ME 455 COURSE PROFILE
DEGREE PROGRAM: Mechanical Engineering

COURSE NUMBER: ME 455 COURSE TITLE: Analyt Product Des
REQUIRED COURSE OR ELECTIVE COURSE: Elective TERMS OFFERED: Fall
TEXTBOOK / REQUIRED MATERIAL: Course Pack PRE / CO-REQUISITES: ME 350, ME 360 for ME majors. Non-ME majors: consent of Instructor (3-4 credits)
COGNIZANT FACULTY: Panos Y. Papalambros
COURSE TOPICS:
  1. The decision-making paradigm in design Analytical decision making Decision theory and optimization Mathematical models, solution algorithms and software.
  2. Functional analysis of design architectures.
  3. The user's viewpoint of design Modeling tools in mathematical psychology and marketing Multidimensional scaling Clustering Conjoint analysis.
  4. The producer's viewpoint of design Microeconomic models. Net present value. Cost-benefit analysis. Price-demand link: Nash Equilibrium.
  5. The designer's viewpoint of design . Balancing user and producer desires. Engineering design in the enterprise context. A general model for enterprise design decisions.
  6. Product design in complex organizations. Distributed design CAE and the Internet. Hierarchical design. Product families portfolio design.
  7. Design and society. Designing in a regulatory environment. Ethical issues, Legal issues,: Patents and Liability. User and producer behavior modification through design regulation.
BULLETIN DESCRIPTION: Design of artifacts is addressed from a multidisciplinary perspective that includes engineering, art, psychology, marketing, and economics. Using a decision-making framework, emphasis is placed on quantitative methods. Building mathematical models and accounting for interdisciplinary interactions. Students work in team design projects from concept generation to prototyping and design verification.

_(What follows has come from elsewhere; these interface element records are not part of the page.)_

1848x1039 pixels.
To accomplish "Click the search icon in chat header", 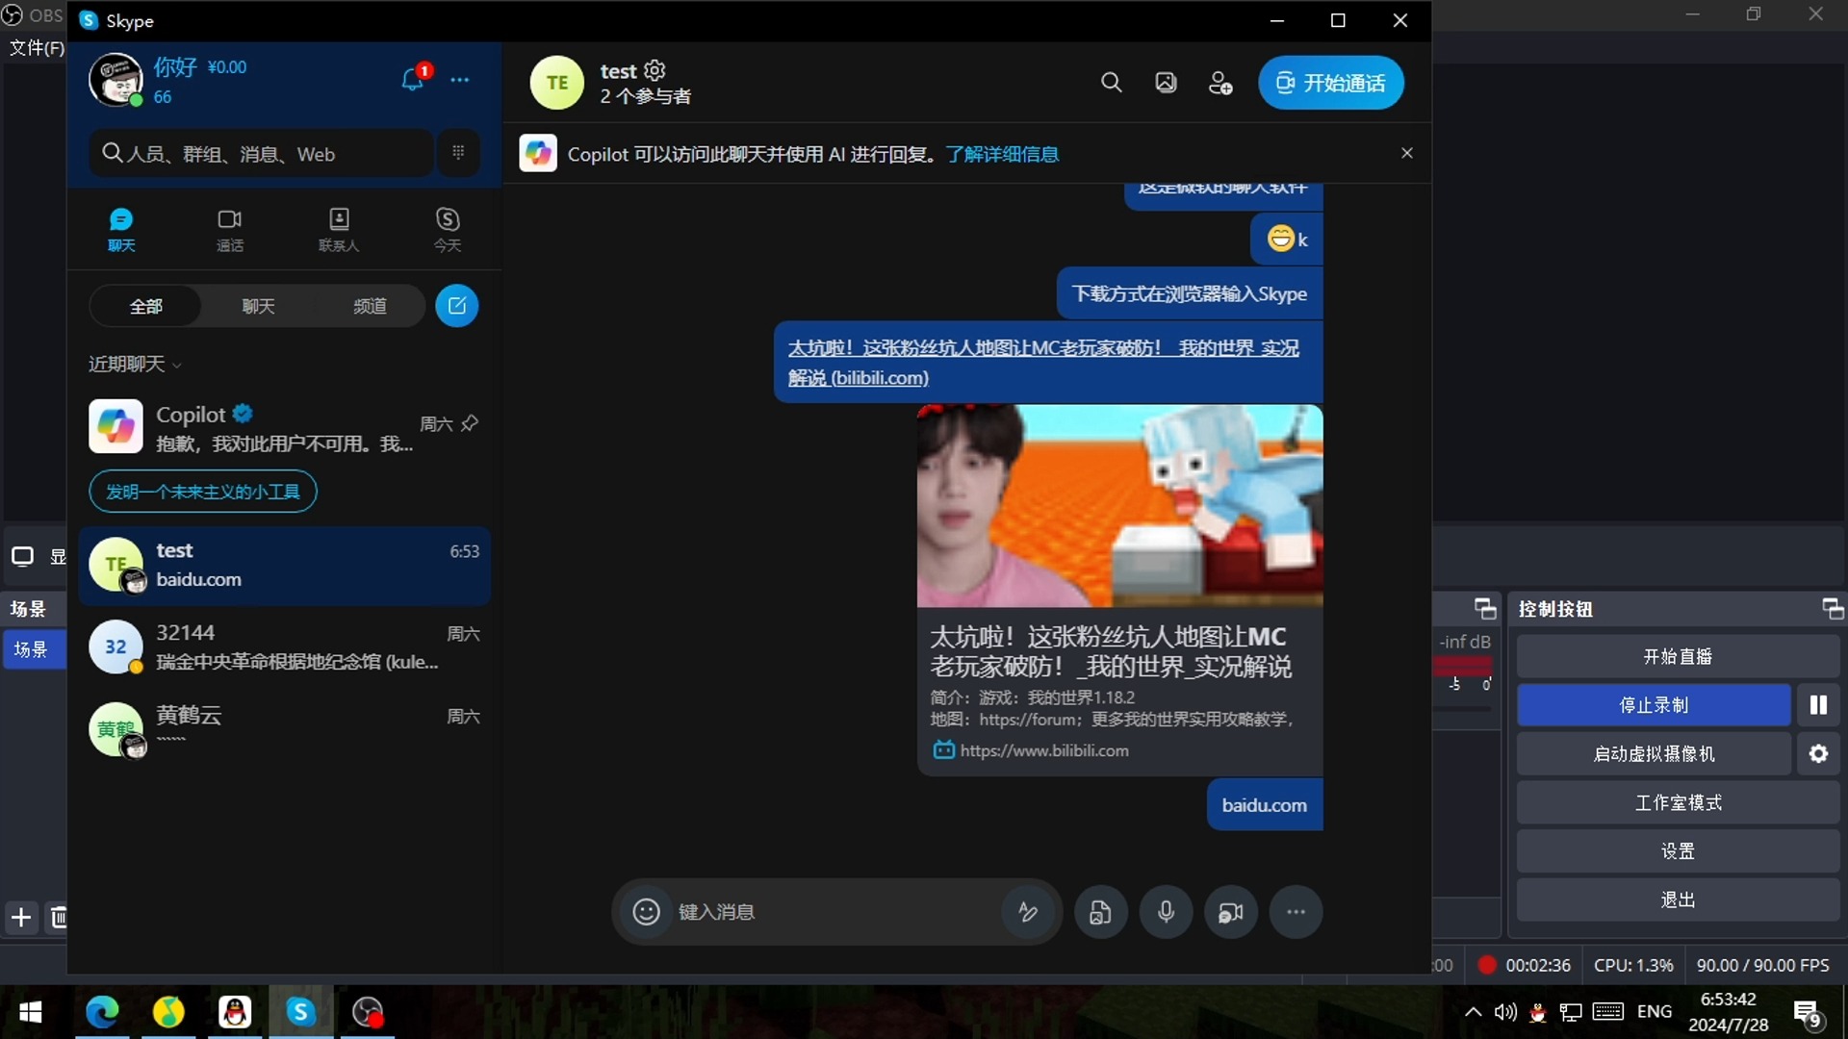I will pyautogui.click(x=1110, y=83).

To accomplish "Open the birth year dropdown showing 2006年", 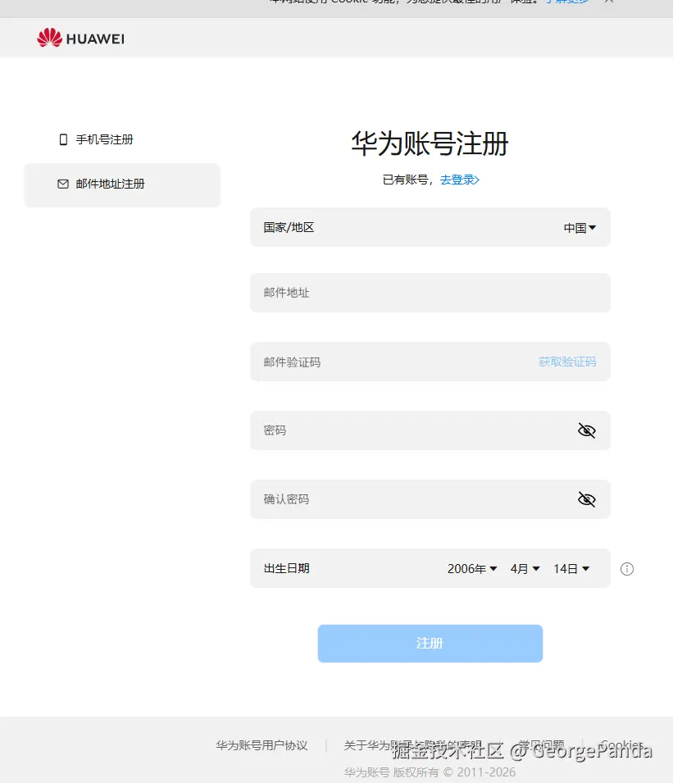I will [x=472, y=568].
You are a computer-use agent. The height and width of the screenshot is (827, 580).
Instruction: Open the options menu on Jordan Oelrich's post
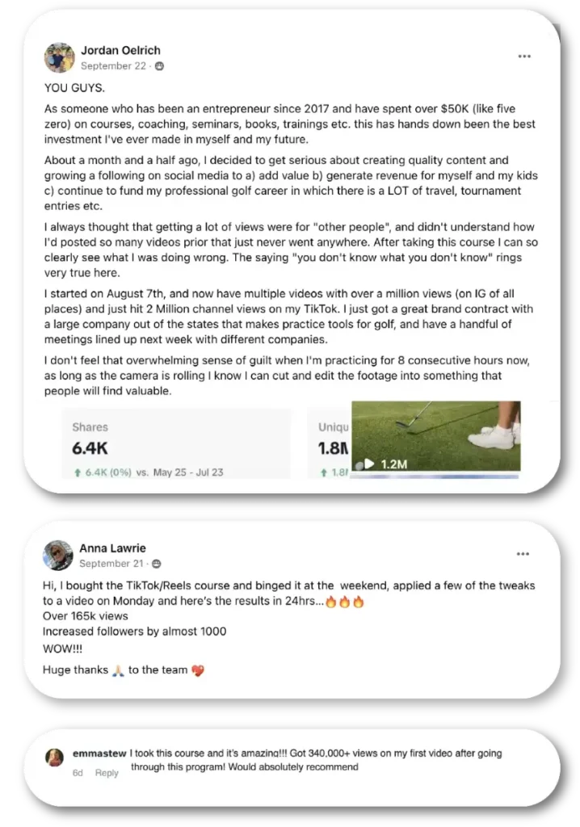pos(524,57)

Four credit-hour election requires prototyping of project.
COURSE STRUCTURE/SCHEDULE:

COURSE OBJECTIVES:
for each course objective, links to the Program Outcomes are identified in brackets.

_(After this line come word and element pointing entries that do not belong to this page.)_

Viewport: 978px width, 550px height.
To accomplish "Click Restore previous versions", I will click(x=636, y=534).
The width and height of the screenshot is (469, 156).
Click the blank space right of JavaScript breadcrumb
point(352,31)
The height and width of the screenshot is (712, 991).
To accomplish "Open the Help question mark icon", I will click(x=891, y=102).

  1. Learn and apply analysis methods from engineering and other disciplines, such as economics, statistics, and psychology, to address an open-ended design problem from diverse multi-disciplinary perspectives. [1-12]
  2. Work as a team on a real product design problem, accounting for engineering functionality, user appeal, and producer economics. [3,4,6-10]
  3. Develop mathematic decision-making models with identified design variables, objectives and constraints that include engineering, economic cost and profit, market demand, and aesthetics. Exercise the model to obtain optimized designs. [1,3,5,9]
  4. Develop a physical and/or virtual prototype of the designed artifact. [3,12]
COURSE OUTCOMES:
for each course outcome, links to the Course Objectives are identified in brackets.
  1. Develop real solutions to open-ended real product design problems. [1,3,4]
  2. Manage work in teams, as a member and as a team leader. Understand and practice time and project management. [2]
  3. Frame incomplete design problem statements and place them in the context of the market and society, including patent search, market analysis, ethical analysis and social impact analysis. Learn to deal with uncertainty in developing reliable products. [1.2.3]
  4. Acquire skills and tools to describe a design situation through appropriate analysis models from a variety of disciplines. [2,3]
  5. Understand and interpret the needs of the customer, and learn to communicate with peers, instructors, vendors, and customers. Specifically also learn to conduct scientific marketing surveys using statistical tools. [2,3]
  6. Practice how to develop product technical and cost specifications, procure off-the-self components, fabricate custom components, interact with technicians. Recognize virtual prototyping alternatives for products or components that are expensive or difficult to build physically. Learn how to inform final design decision making through virtual and/or physical prototyping. [1,3,4]
  7. Learn to develop an actual business plan for a new product (for internal or external stakeholders) using technical, economic, and marketing analytic arguments. [1,2,3,4]
  8. Learn how to articulate work succinctly through timed presentations and demonstrations, including web-based.
ASSESSMENT TOOLS:
for each assessment tool, links to the course outcomes are identified
  1. Project work structured in individual assignments. [1- 8]
  2. Comprehensive reports at regular intervals. [1,3,4,5,7]
  3. In-class assignments [2,3,4,6,8]
  4. Machine shop and computer simulation activities [6,8]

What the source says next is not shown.